▶ _To do_: Format the stretch from the line containing "The width and height of the screenshot is (704, 469)." through the line containing "pos(75,122)" as a JSON list of strings, one string per line, with blank lines left out. Include both end lines and nothing else.

▶ _Records for processing_:
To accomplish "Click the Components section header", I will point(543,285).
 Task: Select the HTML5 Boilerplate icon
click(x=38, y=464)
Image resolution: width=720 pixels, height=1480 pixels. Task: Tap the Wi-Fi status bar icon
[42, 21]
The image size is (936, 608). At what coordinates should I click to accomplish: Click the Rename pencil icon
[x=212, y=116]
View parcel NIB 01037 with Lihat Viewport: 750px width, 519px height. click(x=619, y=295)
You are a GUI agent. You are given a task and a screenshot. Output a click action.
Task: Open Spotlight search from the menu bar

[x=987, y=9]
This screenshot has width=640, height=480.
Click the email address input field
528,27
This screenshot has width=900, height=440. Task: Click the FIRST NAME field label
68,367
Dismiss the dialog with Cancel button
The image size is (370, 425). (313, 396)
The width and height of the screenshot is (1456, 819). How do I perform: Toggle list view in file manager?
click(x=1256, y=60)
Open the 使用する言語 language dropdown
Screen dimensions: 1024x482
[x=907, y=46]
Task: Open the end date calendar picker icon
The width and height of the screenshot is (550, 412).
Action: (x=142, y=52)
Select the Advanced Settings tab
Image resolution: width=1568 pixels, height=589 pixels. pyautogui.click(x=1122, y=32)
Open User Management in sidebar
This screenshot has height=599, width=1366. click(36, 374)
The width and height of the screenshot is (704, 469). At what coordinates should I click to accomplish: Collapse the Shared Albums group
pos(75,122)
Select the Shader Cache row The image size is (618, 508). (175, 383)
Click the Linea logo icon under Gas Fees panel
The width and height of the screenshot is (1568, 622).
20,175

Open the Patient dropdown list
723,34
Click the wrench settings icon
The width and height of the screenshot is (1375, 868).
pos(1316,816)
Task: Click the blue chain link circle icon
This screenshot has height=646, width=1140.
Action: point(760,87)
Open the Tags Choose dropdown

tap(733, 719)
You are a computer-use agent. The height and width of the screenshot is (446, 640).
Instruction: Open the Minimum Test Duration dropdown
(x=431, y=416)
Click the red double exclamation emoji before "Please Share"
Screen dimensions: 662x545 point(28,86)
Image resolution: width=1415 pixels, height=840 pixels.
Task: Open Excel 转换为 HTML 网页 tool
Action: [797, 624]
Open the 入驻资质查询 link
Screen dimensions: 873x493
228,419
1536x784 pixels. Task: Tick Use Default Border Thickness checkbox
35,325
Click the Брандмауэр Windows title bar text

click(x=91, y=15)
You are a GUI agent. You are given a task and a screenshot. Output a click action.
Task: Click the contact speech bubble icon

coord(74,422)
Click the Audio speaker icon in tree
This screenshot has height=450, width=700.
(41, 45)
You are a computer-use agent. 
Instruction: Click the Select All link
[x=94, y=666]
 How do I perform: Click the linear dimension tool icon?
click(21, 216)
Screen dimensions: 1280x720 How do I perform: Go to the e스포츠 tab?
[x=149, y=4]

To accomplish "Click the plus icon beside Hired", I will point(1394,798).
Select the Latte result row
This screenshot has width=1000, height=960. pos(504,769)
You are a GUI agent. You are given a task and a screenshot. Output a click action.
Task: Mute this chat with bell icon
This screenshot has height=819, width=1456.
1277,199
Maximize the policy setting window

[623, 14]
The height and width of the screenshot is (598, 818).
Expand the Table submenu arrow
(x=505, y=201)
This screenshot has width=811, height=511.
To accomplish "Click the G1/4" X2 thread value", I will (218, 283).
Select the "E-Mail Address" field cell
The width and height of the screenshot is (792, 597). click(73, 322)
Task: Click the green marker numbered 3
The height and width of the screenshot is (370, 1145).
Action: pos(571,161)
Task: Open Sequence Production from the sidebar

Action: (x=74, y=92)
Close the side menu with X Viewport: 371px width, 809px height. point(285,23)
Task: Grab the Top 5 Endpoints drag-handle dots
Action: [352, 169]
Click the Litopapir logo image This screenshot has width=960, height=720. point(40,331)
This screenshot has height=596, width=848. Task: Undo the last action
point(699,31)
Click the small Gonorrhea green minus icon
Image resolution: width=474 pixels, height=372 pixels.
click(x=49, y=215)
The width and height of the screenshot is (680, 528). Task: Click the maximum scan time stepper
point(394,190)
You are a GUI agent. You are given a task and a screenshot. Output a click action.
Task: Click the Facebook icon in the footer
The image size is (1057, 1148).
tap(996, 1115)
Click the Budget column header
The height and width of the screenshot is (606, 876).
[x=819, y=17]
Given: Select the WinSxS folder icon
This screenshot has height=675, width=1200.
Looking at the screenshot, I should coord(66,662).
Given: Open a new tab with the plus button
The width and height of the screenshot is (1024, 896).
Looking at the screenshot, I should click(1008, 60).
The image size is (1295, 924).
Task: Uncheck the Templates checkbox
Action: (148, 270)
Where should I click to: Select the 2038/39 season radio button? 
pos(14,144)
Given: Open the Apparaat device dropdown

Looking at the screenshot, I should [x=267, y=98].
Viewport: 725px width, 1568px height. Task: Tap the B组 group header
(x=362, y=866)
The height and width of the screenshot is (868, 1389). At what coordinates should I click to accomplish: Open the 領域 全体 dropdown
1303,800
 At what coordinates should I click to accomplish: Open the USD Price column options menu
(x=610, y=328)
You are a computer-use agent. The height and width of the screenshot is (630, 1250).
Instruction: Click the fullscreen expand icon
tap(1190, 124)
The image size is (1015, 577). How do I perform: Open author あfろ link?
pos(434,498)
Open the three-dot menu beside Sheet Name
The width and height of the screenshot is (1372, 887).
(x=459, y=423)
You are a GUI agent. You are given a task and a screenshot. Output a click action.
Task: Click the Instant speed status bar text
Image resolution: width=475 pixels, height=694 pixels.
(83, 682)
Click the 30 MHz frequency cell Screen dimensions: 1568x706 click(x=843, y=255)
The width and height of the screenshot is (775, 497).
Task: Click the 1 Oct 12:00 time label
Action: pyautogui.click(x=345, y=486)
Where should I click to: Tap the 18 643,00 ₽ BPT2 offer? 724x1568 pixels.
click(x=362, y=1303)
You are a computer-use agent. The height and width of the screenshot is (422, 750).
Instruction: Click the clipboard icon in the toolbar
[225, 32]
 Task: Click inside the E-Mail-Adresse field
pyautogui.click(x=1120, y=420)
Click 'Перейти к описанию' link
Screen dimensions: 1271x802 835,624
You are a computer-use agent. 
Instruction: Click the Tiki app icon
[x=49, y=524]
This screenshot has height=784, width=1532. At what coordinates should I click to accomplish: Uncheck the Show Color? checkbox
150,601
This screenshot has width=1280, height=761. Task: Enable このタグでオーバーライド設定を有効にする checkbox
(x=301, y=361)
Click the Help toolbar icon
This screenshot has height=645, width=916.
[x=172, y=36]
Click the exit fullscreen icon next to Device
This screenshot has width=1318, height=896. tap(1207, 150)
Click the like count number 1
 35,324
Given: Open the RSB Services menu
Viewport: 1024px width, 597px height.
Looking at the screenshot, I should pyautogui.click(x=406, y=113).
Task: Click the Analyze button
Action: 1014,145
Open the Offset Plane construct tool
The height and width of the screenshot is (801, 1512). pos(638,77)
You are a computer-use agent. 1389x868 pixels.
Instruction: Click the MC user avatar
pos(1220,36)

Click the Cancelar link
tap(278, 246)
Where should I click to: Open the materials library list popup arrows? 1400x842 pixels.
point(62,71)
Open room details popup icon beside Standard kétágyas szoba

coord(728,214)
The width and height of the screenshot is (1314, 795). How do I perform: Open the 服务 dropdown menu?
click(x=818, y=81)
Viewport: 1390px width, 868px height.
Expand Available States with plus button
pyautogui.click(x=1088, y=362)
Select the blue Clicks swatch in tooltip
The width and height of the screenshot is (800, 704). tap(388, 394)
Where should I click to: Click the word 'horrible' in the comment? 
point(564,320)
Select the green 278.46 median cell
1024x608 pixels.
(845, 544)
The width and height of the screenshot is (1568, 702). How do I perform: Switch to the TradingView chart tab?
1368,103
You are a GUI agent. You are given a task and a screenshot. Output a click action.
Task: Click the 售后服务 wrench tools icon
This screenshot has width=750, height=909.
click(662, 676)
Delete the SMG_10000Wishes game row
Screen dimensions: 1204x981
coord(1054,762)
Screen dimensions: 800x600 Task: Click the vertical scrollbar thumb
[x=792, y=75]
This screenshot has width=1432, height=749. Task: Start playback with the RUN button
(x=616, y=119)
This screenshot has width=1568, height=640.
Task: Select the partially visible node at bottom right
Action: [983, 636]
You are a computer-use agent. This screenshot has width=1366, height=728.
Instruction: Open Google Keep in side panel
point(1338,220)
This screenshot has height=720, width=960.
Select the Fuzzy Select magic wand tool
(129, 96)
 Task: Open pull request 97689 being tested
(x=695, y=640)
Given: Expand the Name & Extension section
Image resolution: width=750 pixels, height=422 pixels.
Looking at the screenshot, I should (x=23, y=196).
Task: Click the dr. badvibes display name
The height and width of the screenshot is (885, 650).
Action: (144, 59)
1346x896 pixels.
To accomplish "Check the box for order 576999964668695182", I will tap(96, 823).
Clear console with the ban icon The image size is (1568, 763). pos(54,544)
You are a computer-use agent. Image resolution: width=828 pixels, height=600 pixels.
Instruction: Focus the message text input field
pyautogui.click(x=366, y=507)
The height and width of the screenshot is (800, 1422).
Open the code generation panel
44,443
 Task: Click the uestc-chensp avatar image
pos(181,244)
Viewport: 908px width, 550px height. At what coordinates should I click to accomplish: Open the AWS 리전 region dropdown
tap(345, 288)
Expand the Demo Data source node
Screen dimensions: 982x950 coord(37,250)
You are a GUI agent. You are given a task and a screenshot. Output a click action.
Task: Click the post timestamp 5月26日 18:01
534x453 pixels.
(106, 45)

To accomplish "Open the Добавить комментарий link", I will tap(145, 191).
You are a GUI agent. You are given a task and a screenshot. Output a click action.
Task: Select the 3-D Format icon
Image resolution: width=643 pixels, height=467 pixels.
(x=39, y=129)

▶ _Response below_:
[
  "The width and height of the screenshot is (704, 469). At what coordinates should I click to accomplish: Collapse the Shared Albums group",
  "pos(75,122)"
]